(GIVEN INFORMATION Opens)
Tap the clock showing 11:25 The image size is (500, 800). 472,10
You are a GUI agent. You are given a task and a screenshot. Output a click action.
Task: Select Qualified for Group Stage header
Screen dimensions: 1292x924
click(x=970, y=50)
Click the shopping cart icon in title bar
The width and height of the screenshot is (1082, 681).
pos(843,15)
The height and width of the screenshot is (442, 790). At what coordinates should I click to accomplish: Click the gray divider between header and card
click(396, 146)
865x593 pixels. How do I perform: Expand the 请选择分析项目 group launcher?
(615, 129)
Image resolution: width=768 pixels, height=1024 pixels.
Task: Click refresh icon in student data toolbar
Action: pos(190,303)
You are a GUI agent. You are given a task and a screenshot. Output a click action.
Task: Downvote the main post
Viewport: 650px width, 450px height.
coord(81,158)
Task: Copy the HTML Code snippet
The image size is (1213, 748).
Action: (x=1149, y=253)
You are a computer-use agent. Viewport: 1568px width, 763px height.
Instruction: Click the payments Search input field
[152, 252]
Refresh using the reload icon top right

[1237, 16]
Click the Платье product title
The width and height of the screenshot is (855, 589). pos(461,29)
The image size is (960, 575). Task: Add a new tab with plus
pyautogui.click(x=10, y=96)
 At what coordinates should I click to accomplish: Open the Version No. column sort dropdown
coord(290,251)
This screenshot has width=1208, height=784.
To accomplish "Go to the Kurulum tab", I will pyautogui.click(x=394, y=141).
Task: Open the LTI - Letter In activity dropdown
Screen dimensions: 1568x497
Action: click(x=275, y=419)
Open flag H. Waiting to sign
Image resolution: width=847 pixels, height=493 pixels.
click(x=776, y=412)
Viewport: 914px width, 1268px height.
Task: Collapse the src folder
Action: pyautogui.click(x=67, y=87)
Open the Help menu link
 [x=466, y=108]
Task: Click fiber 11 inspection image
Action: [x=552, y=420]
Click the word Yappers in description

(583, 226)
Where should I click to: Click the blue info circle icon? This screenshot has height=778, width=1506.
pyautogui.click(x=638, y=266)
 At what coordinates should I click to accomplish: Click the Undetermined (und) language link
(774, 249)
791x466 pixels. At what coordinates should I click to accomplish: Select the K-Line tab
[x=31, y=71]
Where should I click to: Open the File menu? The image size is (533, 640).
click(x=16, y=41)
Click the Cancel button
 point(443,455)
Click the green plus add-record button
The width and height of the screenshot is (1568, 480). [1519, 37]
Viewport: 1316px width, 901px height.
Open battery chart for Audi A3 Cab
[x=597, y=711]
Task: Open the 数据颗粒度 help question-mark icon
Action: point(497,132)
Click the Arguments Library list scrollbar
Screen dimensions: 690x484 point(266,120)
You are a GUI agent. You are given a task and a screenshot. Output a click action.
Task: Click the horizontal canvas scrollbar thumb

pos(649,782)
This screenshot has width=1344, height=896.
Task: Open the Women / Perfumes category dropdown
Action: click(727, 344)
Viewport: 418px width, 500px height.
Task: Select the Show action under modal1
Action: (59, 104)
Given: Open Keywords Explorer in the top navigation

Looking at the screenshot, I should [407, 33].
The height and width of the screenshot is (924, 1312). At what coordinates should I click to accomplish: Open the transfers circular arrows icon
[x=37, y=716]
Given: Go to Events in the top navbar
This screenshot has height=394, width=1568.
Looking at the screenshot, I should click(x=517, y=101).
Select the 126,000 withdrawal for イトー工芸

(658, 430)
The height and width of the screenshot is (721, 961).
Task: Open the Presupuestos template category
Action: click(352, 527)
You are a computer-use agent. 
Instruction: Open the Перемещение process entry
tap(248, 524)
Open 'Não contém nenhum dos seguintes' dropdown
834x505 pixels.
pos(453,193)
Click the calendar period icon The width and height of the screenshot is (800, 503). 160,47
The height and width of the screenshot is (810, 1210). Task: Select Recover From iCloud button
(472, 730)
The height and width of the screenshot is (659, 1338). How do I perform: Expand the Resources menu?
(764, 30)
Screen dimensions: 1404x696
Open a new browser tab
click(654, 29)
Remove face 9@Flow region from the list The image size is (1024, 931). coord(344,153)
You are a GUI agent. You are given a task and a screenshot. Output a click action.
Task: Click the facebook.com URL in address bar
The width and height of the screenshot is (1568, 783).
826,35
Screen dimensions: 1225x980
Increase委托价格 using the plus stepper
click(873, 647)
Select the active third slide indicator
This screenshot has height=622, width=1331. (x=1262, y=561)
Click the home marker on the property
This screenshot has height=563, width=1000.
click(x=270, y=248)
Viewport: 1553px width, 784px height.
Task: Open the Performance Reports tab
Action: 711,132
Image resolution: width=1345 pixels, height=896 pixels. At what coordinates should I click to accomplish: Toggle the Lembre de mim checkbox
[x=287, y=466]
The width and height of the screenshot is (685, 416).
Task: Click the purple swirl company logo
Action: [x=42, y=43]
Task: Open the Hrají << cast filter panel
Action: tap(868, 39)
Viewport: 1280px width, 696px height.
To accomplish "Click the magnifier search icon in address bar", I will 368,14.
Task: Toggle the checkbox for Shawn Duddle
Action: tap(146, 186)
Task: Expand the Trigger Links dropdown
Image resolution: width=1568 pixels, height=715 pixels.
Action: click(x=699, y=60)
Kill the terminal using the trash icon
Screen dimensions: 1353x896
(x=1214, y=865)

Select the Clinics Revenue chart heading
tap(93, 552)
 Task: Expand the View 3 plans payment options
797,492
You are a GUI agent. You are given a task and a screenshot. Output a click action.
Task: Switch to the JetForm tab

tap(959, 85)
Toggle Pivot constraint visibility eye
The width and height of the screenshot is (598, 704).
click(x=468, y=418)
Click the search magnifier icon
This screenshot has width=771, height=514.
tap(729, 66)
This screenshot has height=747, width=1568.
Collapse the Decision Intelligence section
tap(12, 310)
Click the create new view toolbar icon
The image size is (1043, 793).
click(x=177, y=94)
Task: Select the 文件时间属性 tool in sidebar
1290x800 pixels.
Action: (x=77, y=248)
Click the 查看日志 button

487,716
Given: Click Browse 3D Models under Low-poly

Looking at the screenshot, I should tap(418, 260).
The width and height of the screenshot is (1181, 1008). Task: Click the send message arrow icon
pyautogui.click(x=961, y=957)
(GIVEN INFORMATION Closes)
**WHAT THE TASK ASKS:** The full set of records above is to be printed exactly as it appears.

**OUTPUT FOR THIS TASK:**
Tap the clock showing 11:25 The image size is (500, 800). 472,10
You are a GUI agent. You are given a task and a screenshot. Output a click action.
Task: Select Qualified for Group Stage header
Screen dimensions: 1292x924
click(x=970, y=50)
Click the shopping cart icon in title bar
The width and height of the screenshot is (1082, 681).
pos(843,15)
The height and width of the screenshot is (442, 790). At what coordinates should I click to accomplish: Click the gray divider between header and card
click(396, 146)
865x593 pixels. How do I perform: Expand the 请选择分析项目 group launcher?
(615, 129)
Image resolution: width=768 pixels, height=1024 pixels.
Task: Click refresh icon in student data toolbar
Action: pos(190,303)
You are a GUI agent. You are given a task and a screenshot. Output a click action.
Task: Downvote the main post
Viewport: 650px width, 450px height.
coord(81,158)
Task: Copy the HTML Code snippet
The image size is (1213, 748).
Action: (x=1149, y=253)
You are a computer-use agent. Viewport: 1568px width, 763px height.
Instruction: Click the payments Search input field
[152, 252]
Refresh using the reload icon top right

[1237, 16]
Click the Платье product title
The width and height of the screenshot is (855, 589). pos(461,29)
The image size is (960, 575). Task: Add a new tab with plus
pyautogui.click(x=10, y=96)
 At what coordinates should I click to accomplish: Open the Version No. column sort dropdown
coord(290,251)
This screenshot has width=1208, height=784.
To accomplish "Go to the Kurulum tab", I will pyautogui.click(x=394, y=141).
Task: Open the LTI - Letter In activity dropdown
Screen dimensions: 1568x497
Action: click(x=275, y=419)
Open flag H. Waiting to sign
Image resolution: width=847 pixels, height=493 pixels.
click(x=776, y=412)
Viewport: 914px width, 1268px height.
Task: Collapse the src folder
Action: pyautogui.click(x=67, y=87)
Open the Help menu link
 [x=466, y=108]
Task: Click fiber 11 inspection image
Action: [x=552, y=420]
Click the word Yappers in description

(583, 226)
Where should I click to: Click the blue info circle icon? This screenshot has height=778, width=1506.
pyautogui.click(x=638, y=266)
 At what coordinates should I click to accomplish: Click the Undetermined (und) language link
(774, 249)
791x466 pixels. At what coordinates should I click to accomplish: Select the K-Line tab
[x=31, y=71]
Where should I click to: Open the File menu? The image size is (533, 640).
click(x=16, y=41)
Click the Cancel button
 point(443,455)
Click the green plus add-record button
The width and height of the screenshot is (1568, 480). [1519, 37]
Viewport: 1316px width, 901px height.
Open battery chart for Audi A3 Cab
[x=597, y=711]
Task: Open the 数据颗粒度 help question-mark icon
Action: point(497,132)
Click the Arguments Library list scrollbar
Screen dimensions: 690x484 point(266,120)
You are a GUI agent. You are given a task and a screenshot. Output a click action.
Task: Click the horizontal canvas scrollbar thumb

pos(649,782)
This screenshot has width=1344, height=896.
Task: Open the Women / Perfumes category dropdown
Action: click(727, 344)
Viewport: 418px width, 500px height.
Task: Select the Show action under modal1
Action: (59, 104)
Given: Open Keywords Explorer in the top navigation

Looking at the screenshot, I should [407, 33].
The height and width of the screenshot is (924, 1312). At what coordinates should I click to accomplish: Open the transfers circular arrows icon
[x=37, y=716]
Given: Go to Events in the top navbar
This screenshot has height=394, width=1568.
Looking at the screenshot, I should click(x=517, y=101).
Select the 126,000 withdrawal for イトー工芸

(658, 430)
The height and width of the screenshot is (721, 961).
Task: Open the Presupuestos template category
Action: click(352, 527)
You are a computer-use agent. 
Instruction: Open the Перемещение process entry
tap(248, 524)
Open 'Não contém nenhum dos seguintes' dropdown
834x505 pixels.
pos(453,193)
Click the calendar period icon The width and height of the screenshot is (800, 503). 160,47
The height and width of the screenshot is (810, 1210). Task: Select Recover From iCloud button
(472, 730)
The height and width of the screenshot is (659, 1338). How do I perform: Expand the Resources menu?
(764, 30)
Screen dimensions: 1404x696
Open a new browser tab
click(654, 29)
Remove face 9@Flow region from the list The image size is (1024, 931). coord(344,153)
You are a GUI agent. You are given a task and a screenshot. Output a click action.
Task: Click the facebook.com URL in address bar
The width and height of the screenshot is (1568, 783).
826,35
Screen dimensions: 1225x980
Increase委托价格 using the plus stepper
click(873, 647)
Select the active third slide indicator
This screenshot has height=622, width=1331. (x=1262, y=561)
Click the home marker on the property
This screenshot has height=563, width=1000.
click(x=270, y=248)
Viewport: 1553px width, 784px height.
Task: Open the Performance Reports tab
Action: 711,132
Image resolution: width=1345 pixels, height=896 pixels. At what coordinates should I click to accomplish: Toggle the Lembre de mim checkbox
[x=287, y=466]
The width and height of the screenshot is (685, 416).
Task: Click the purple swirl company logo
Action: [x=42, y=43]
Task: Open the Hrají << cast filter panel
Action: tap(868, 39)
Viewport: 1280px width, 696px height.
To accomplish "Click the magnifier search icon in address bar", I will 368,14.
Task: Toggle the checkbox for Shawn Duddle
Action: tap(146, 186)
Task: Expand the Trigger Links dropdown
Image resolution: width=1568 pixels, height=715 pixels.
Action: click(x=699, y=60)
Kill the terminal using the trash icon
Screen dimensions: 1353x896
(x=1214, y=865)

Select the Clinics Revenue chart heading
tap(93, 552)
 Task: Expand the View 3 plans payment options
797,492
You are a GUI agent. You are given a task and a screenshot. Output a click action.
Task: Switch to the JetForm tab

tap(959, 85)
Toggle Pivot constraint visibility eye
The width and height of the screenshot is (598, 704).
click(x=468, y=418)
Click the search magnifier icon
This screenshot has width=771, height=514.
tap(729, 66)
This screenshot has height=747, width=1568.
Collapse the Decision Intelligence section
tap(12, 310)
Click the create new view toolbar icon
The image size is (1043, 793).
click(x=177, y=94)
Task: Select the 文件时间属性 tool in sidebar
1290x800 pixels.
Action: (x=77, y=248)
Click the 查看日志 button

487,716
Given: Click Browse 3D Models under Low-poly

Looking at the screenshot, I should tap(418, 260).
The width and height of the screenshot is (1181, 1008). Task: Click the send message arrow icon
pyautogui.click(x=961, y=957)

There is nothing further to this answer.